Expedição carregando material sobre uma crista, rota da Quebrada de Yanatile

Carga compartilhada em altitude, acima das nuvens, a caminho do acampamento.

O formato da expedição se adapta de acordo com os participantes, mas trata-se, sem dúvida, de um trekking extremo — até mesmo único em seu gênero.

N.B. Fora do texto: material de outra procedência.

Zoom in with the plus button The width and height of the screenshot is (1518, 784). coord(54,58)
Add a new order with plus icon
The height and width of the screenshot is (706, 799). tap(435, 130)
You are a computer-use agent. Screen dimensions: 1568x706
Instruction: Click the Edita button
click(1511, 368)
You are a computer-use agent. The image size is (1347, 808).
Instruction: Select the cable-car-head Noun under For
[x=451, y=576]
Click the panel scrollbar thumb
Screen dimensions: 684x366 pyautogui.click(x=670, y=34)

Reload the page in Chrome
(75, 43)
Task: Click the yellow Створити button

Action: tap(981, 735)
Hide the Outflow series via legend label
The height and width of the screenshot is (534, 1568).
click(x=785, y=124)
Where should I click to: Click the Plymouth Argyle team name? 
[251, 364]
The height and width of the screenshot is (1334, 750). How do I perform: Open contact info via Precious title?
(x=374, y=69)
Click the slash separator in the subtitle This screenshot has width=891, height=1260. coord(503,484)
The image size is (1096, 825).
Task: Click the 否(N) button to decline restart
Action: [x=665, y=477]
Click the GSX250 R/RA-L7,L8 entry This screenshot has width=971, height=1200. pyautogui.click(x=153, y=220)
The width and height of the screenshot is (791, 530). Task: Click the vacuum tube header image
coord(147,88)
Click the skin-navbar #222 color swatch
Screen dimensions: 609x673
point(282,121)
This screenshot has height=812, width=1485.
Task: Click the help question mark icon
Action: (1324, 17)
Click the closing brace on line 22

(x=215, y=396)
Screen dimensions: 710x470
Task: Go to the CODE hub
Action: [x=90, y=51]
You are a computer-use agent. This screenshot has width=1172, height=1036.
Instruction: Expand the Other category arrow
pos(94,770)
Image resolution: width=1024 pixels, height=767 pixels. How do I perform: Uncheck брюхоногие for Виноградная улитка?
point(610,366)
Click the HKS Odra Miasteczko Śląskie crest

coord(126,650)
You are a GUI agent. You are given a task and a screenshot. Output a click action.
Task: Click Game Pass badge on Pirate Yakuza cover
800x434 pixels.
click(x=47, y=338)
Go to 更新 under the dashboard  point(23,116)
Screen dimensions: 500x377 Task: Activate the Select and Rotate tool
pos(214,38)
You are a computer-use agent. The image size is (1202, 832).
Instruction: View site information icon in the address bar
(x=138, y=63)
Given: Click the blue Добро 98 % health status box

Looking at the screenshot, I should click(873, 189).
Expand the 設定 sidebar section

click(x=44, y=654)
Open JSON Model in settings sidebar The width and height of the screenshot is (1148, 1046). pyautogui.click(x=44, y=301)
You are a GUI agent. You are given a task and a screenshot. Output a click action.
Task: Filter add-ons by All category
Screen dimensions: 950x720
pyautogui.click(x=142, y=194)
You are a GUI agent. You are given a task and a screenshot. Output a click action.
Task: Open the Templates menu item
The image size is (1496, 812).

⚠ Responsabilidade e resgate: este roteiro está sujeito à assinatura de um termo de isenção de responsabilidade civil. Nenhum resgate por helicóptero é possível na região, devido ao clima muito variável, às autorizações necessárias (diferentes daquelas que autorizam a expedição a pé) e à impossibilidade técnica de pousar nas áreas florestadas abaixo de 3.000 m, onde se situam dois terços do percurso.
Preços

Estrutura de preços.

Dada a natureza extrema e variável desta expedição, o orçamento não segue uma tarifa fixa.

Orçamento sob medida

O orçamento desta expedição é elaborado em conjunto entre o candidato e os guias que o acompanharão. Varia de acordo com a configuração exata do trekking, sua duração (12 a 18 dias), o equipamento necessário e as autorizações exigidas.